Decomposition Analysis
statspai.decomposition documents 18 decomposition methods across
13 modules (v0.9.2, ~6,200 LOC, 54 tests), covering mean,
distributional, inequality, demographic, and causal decomposition.
method-level validation metadata records which functions are backed by
reference evidence versus API-stability commitments.

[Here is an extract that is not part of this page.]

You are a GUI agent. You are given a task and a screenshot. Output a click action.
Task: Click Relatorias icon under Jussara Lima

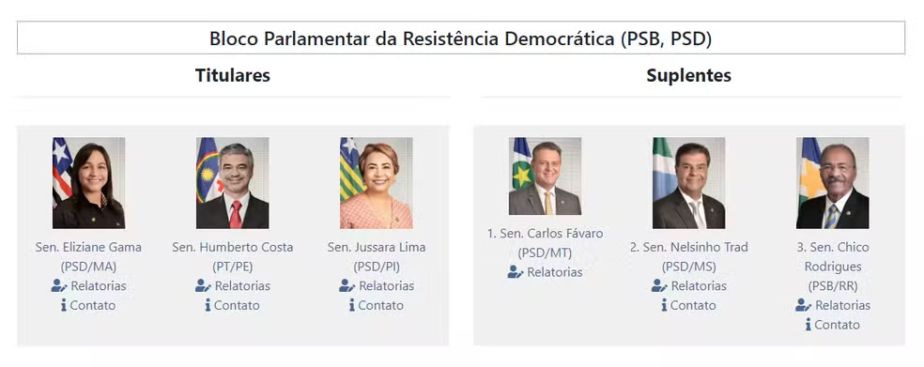click(347, 285)
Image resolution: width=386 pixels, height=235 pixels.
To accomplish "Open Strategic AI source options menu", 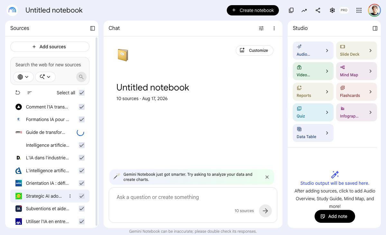I will point(70,196).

Unified dispatcher — sp.decompose
r = sp.decompose(
method='ffl', # 30 aliases accepted
data=df, y='log_wage', group='female',
x=['education', 'experience'],
stat='quantile', tau=0.5,
inference='analytical', # 'analytical' | 'bootstrap' | 'none'
)
r.summary(); r.plot(); r.to_latex()
Mean decomposition
| Function |
Method / Paper |
sp.oaxaca(df, ...) |
Blinder-Oaxaca threefold with 5 reference coefficients (Blinder 1973, Oaxaca 1973, Neumark 1988, Cotton 1988, Reimers 1983) |
sp.gelbach(df, ...) |
Sequential orthogonal decomposition (Gelbach 2016, JoLE) |
sp.fairlie(df, ...) |
Nonlinear logit/probit decomposition (Fairlie 1999, 2005) |
sp.bauer_sinning(df, ...) / sp.yun_nonlinear(df, ...) |
Detailed nonlinear (Bauer-Sinning 2008; Yun 2004/05) |
Distributional decomposition
| Function |
Method / Paper |
sp.rifreg(df, ...) / sp.rif_decomposition(...) |
RIF regression + OB (Firpo-Fortin-Lemieux 2009, Econometrica) |
sp.ffl_decompose(df, ...) |
Two-step detailed (FFL 2018) |
sp.dfl_decompose(df, ...) |
Reweighting counterfactuals (DiNardo-Fortin-Lemieux 1996) |
sp.machado_mata(df, ...) |
Simulation-based QR decomposition (MM 2005) |
sp.melly_decompose(df, ...) |
Analytical QR decomposition (Melly 2005) |
sp.cfm_decompose(df, ...) |
Distribution regression (Chernozhukov-Fernández-Val-Melly 2013) |
Inequality decomposition
| Function |
Method / Paper |
sp.subgroup_decompose(df, ...) |
Between/within for Theil T/L, GE(α), Dagum Gini (1997), Atkinson, CV² (Shorrocks 1984) |
sp.shapley_inequality(df, ...) |
Shorrocks-Shapley allocation to covariates (Shorrocks 2013) |
sp.source_decompose(df, ...) |
Gini source decomposition (Lerman-Yitzhaki 1985) |
Demographic standardisation
| Function |
Method / Paper |
sp.kitagawa_decompose(df, ...) |
Two-factor rate decomposition (Kitagawa 1955) |
sp.das_gupta(df_a, df_b, ...) |
Multi-factor symmetric (Das Gupta 1993) |
Causal decomposition
| Function |
Method / Paper |
sp.gap_closing(df, method=...) |
Gap-closing estimator (Lundberg 2021), regression / IPW / AIPW |
sp.mediation_decompose(df, ...) |
Natural direct/indirect effects (VanderWeele 2014) |
sp.disparity_decompose(df, ...) |
Causal disparity decomposition (Jackson-VanderWeele 2018) |
Quality bar
- Closed-form influence functions for Theil T / Theil L / Atkinson
(no O(n²) numerical fallback).
- Weighted O(n log n) Dagum Gini via sorted-ECDF pairwise-MAD identity.
- Cross-method consistency tests:
test_dfl_ffl_mean_agree,
test_mm_melly_cfm_aligned_reference,
test_dfl_mm_reference_convention_opposite.
- Numerical identity checks: FFL four-part sum, weighted Gini RIF
\(E_w[\text{RIF}] = G\).